Although now a PLC company there is still family involvement on the board. This brewery has a history of producing excellent cask ales and has won many an award over the years. They have moved with the times and still keep producing cask ales, but also produce great craft beers too.
As with many British breweries of old Adnams have their own pubs, which rose to over 100 during the nineties, but is less than 50 now.
Adnams is a brewery that has stood the test of time and battled through the ups and downs that this industry has suffered over the years. They are a brewery to be proud of and long may they continue to brew great ales and craft beers for the world to enjoy.
I have only touched on the fascinating history of the Adnams brewery, but did find a great article written by Adrian Tierney-Jones from Good Beer Hunting. The article shares a lot more detail on the Adnams brand and the rich history from the beginning to date. There are some great pictures showing the brewery and the local area from Sean McEmerson too.
Back to the beer in hand.
As I mentioned before, Adnams have their own pubs and the ghost ship is inspired by one of those pubs. Picture a beautiful English village sitting on the Suffolk coast with a fresh breeze from the sea and you would be in the village of Walberswick. Close to the village green sits The Bell Inn, a 600-year-old slice of British history.
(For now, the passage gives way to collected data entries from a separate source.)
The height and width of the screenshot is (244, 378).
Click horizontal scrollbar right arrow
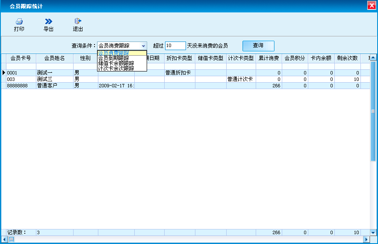coord(366,239)
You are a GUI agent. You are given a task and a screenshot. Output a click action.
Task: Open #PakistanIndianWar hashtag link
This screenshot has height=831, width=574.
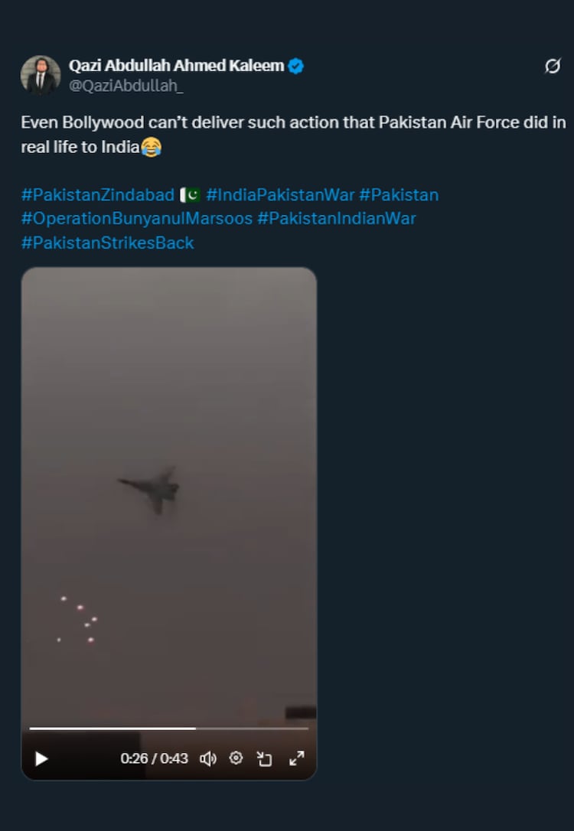(337, 219)
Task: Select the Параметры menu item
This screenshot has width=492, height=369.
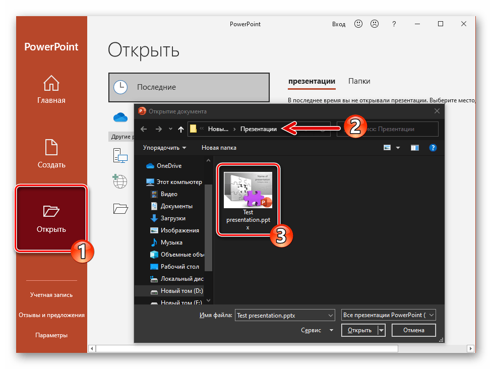Action: pyautogui.click(x=51, y=335)
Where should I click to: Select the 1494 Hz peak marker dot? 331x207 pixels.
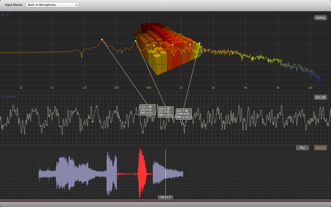(x=199, y=43)
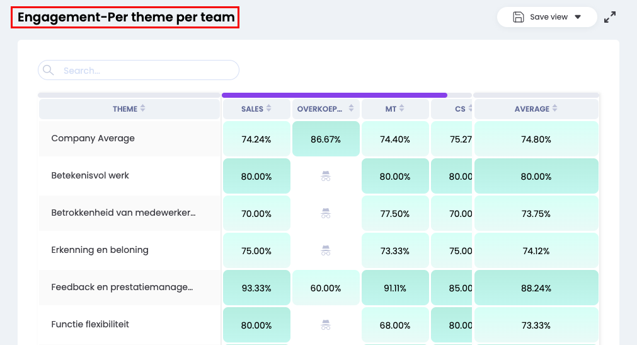The width and height of the screenshot is (637, 345).
Task: Select the Company Average row label
Action: tap(93, 139)
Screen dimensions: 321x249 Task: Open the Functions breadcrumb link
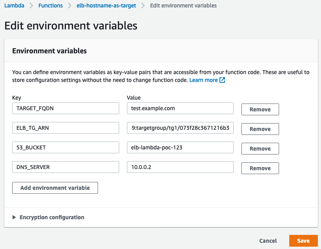click(x=50, y=5)
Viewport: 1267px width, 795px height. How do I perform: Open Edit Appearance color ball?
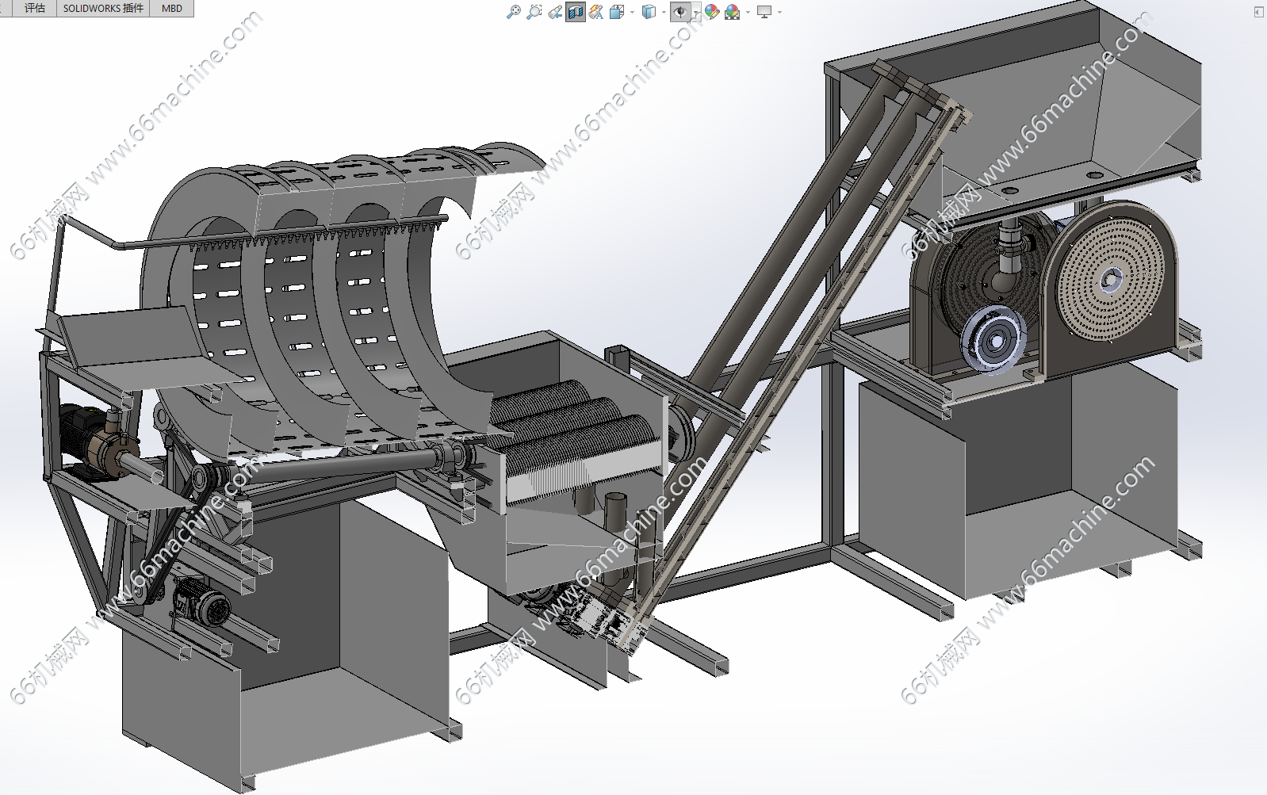coord(712,12)
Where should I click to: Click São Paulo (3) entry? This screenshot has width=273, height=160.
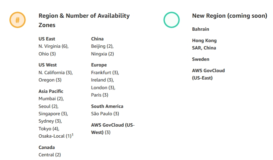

A listed building sitting in an area of outstanding beauty, this pub is unsurprisingly rumored to be haunted. It is 600 years old, after all and has a link to the smugglers of old. The waters along this coast are scattered with ship wrecks of the old times. Tunnels which have since collapsed were discovered running from the Bell Inn to the beach.
The History does not stop there, just down the road is the village of Dunwich, which has a lost city that now is under the sea.
It is no wonder that the Adnams brewery, which is only around a mile from the village of Walberswick wanted to brew a beer that connected it to the historic Bell Inn. All those smuggling ships along the Suffolk coast, and of course the tunnels used by the smugglers, it had to be done.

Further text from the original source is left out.